# Nose tork?



## genan (Jul 19, 2007)

Does anyone know if you can buy this in the UK? Or other similar products?


----------



## Nytol (Jul 16, 2005)

Order it from APT, nothing is similar to Nose Tork it is in a league of its own.

http://www.prowriststraps.com/inc/sdetail/84960


----------



## genan (Jul 19, 2007)

Cheers mate.


----------



## Porky Pie (Aug 2, 2007)

Nose tork is too strong for me.

I just use smelling salts from Boots. A good smack around the back of the head can work wonders too. Another one is to get someone to really squeeze your ear lobes from behind you - sounds strange but really focuses the mind before a big lift.


----------



## jw007 (Apr 12, 2007)

Ive got some, but i cant really tell if they help with the lift or not???

Get used to them after a while, in fact in a sick way its quite pleasurable lol


----------



## Nytol (Jul 16, 2005)

Porky Pie said:


> Nose tork is too strong for me.
> 
> I just use smelling salts from Boots. A good smack around the back of the head can work wonders too. *Another one is to get someone to really squeeze your ear lobes from behind you - sounds strange but really focuses the mind before a big lift.*


I always thought that was just a little sex thing between you and Craig, well you learn something new every day,


----------



## chris jenkins (Aug 14, 2004)

Yeah got to be careful who's ear lobes you rub you might get the wrong effect.


----------



## genan (Jul 19, 2007)

Porky Pie said:


> Another one is to get someone to really squeeze your ear lobes from behind you - sounds strange but really focuses the mind before a big lift.

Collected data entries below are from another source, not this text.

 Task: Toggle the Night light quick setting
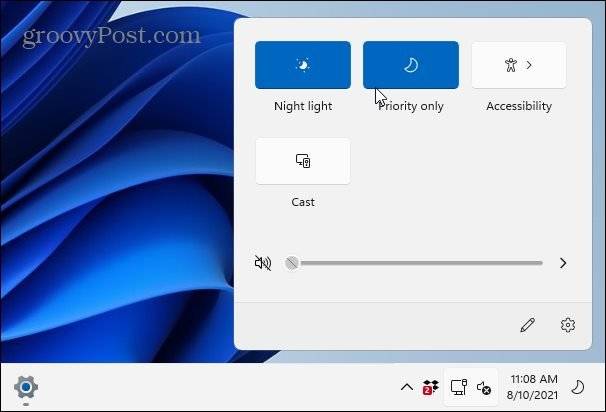click(303, 65)
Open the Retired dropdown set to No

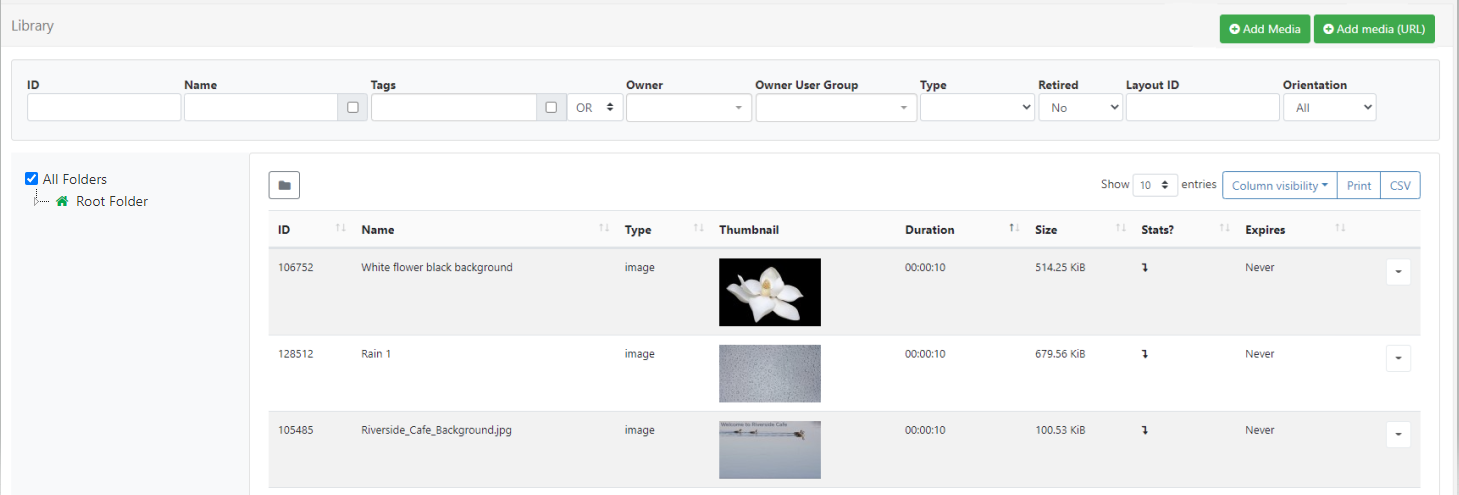click(1080, 107)
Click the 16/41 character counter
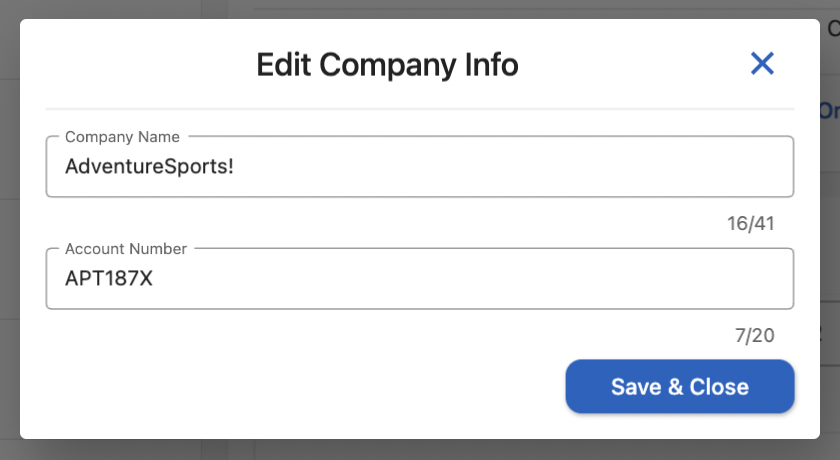840x460 pixels. coord(750,223)
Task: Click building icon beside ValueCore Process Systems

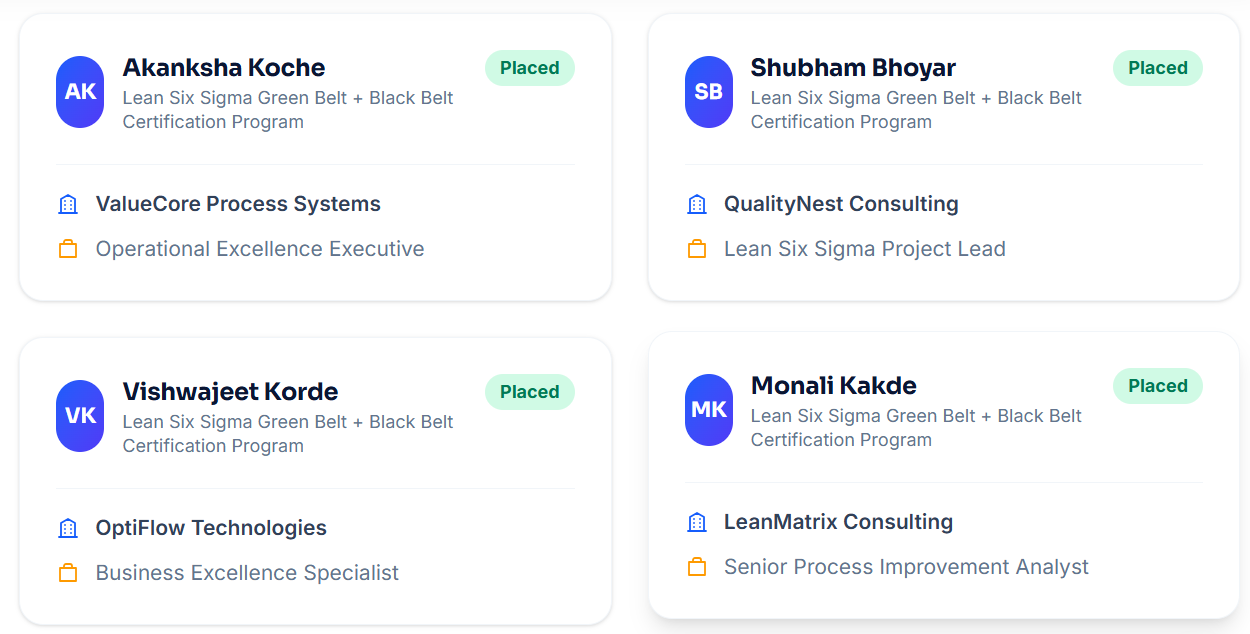Action: coord(68,204)
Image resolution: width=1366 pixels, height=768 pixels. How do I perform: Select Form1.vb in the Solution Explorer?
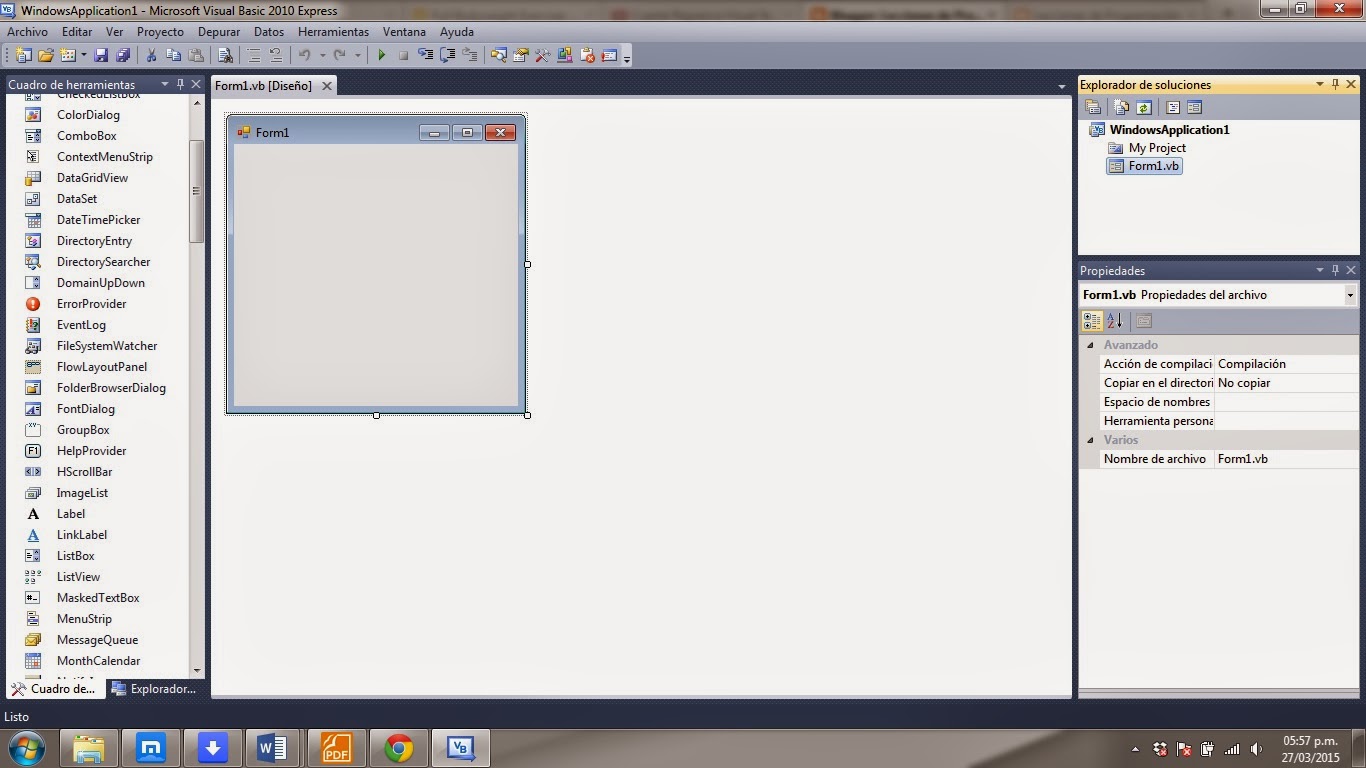[x=1152, y=166]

lol gotta try this one first  next thing you say a good kick in the nuts will do wonders too


----------



## Tall (Aug 14, 2007)

I got the MacKenzies Smelling Salts from Boots yesterday.


----------



## NeilpWest (Aug 19, 2007)

you can get it from extemesupps our new sponser


----------



## Robsta (Oct 2, 2005)

There's only one kind of powder that goes up my nose, and it ain't any of that smelling salts.....


----------



## Tall (Aug 14, 2007)

robsta9 said:


> There's only one kind of powder that goes up my nose, and it ain't any of that smelling salts.....


Table salt...?


----------



## chrisj22 (Mar 22, 2006)

TH&S said:


> I got the MacKenzies Smelling Salts from Boots yesterday.

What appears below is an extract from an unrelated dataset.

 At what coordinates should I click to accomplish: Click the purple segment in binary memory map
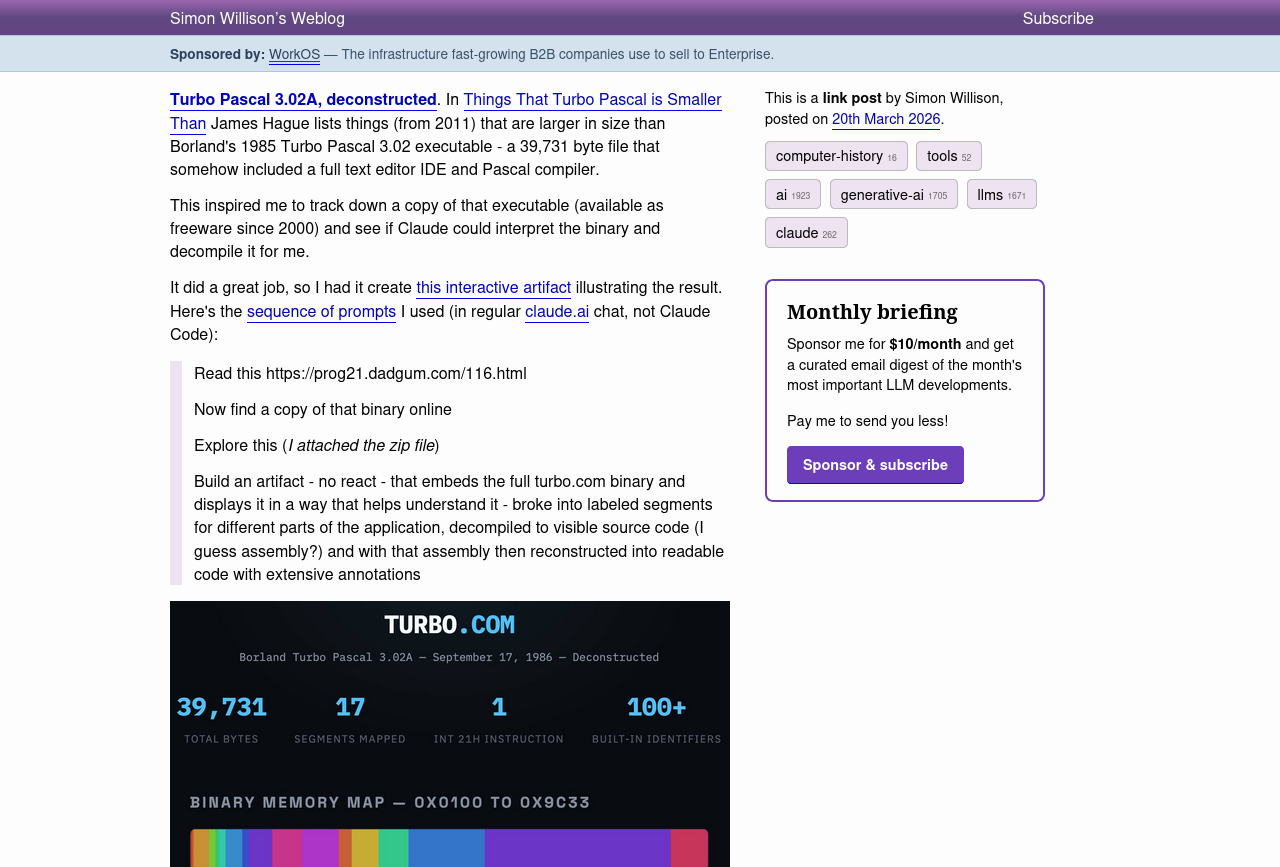[x=577, y=848]
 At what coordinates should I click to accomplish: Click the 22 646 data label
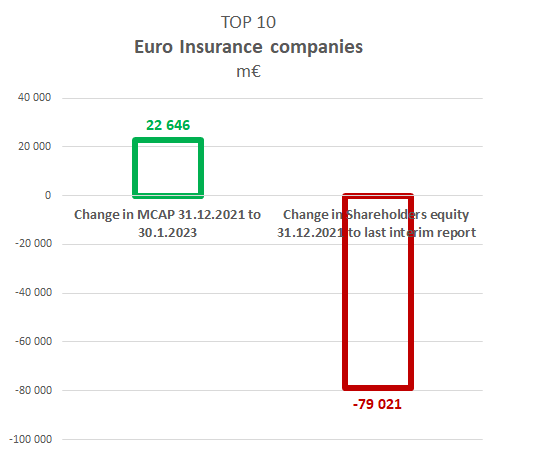tap(168, 125)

I've got them - they're the bollocks mate.

You don't even need your nose directly under the bottle to get the 'hit'.


----------



## Tall (Aug 14, 2007)

chrisj22 said:


> I've got them - they're the bollocks mate.
> 
> You don't even need your nose directly under the bottle to get the 'hit'.


I stuck the bottle in my right nostril and sniffed a moment ago.

No word of a lie - that was the most pysched I've ever been while getting a coffee. I owned that beatch fo shor...


----------



## chrisj22 (Mar 22, 2006)

TH&S said:


> I stuck the bottle in my right nostril and sniffed a moment ago.
> 
> No word of a lie - that was the most pysched I've ever been while getting a coffee. I owned that beatch fo shor...


pmsl....

Yeah, I iz da bomb coz I wrap a piece of string around my head with the bottle attached to it & it's permanantly under my nose all day - shizzle ma nizzle........dog.


----------



## Guest (Mar 20, 2008)

i didnt even know they existed in the BB world

so what are they for just a quick kick?


----------



## Tall (Aug 14, 2007)

Mrdaveyk said:


> i didnt even know they existed in the BB world
> 
> so what are they for just a quick kick?


Focus on last sets / heavy sets / PB work.


----------



## chrisj22 (Mar 22, 2006)

Mrdaveyk said:


> i didnt even know they existed in the BB world
> 
> so what are they for just a quick kick?


Powerlifters mainly use them mate, although I'm sure quite a few BB'ers use them, too.

It's just smelling salts to help you get revved up before a big set (primarily trying to break a PB)


----------



## Tall (Aug 14, 2007)

chrisj22 said:


> Powerlifters mainly use them mate, although I'm sure quite a few BB'ers use them, too.
> 
> It's just smelling salts to help you get revved up before a big set (primarily trying to break a PB)


Echo... co... co... co... cooo....


----------



## chrisj22 (Mar 22, 2006)

TH&S said:


> Echo... co... co... co... cooo....


LMAO!

Ok, I was a bit slower than you.....

I went into more depth, that's why. 

* PS. Check thread of the month in the MA - Updated *


----------



## Ironhorse (Mar 21, 2008)

Im becoming addicted to this stuff.

Ive even started blending my own powders and oils.

Throw in some ammonia, and mix a little eucalyptus, peppermint, tea tree, lavender and clove oil. its good ****.


----------



## Nytol (Jul 16, 2005)

Ironhorse said:


> Im becoming addicted to this stuff.
> 
> Ive even started blending my own powders and oils.
> 
> Throw in some ammonia, and mix a little eucalyptus, peppermint, tea tree, lavender and clove oil. its good ****.


Where do you get ammonia?


----------



## Tall (Aug 14, 2007)

Nytol said:


> Where do you get ammonia?


Ammonia is in the smelling salts, along with eucalyptus. Don't see why you would need to get it in raw form...?

Unless you have a plan to start producing Coke / Ice Mr Nytol...? :rolleye11


----------



## Ironhorse (Mar 21, 2008)

Nytol said:


> Where do you get ammonia?


Ususally inzernet, they do crushable tabs.


----------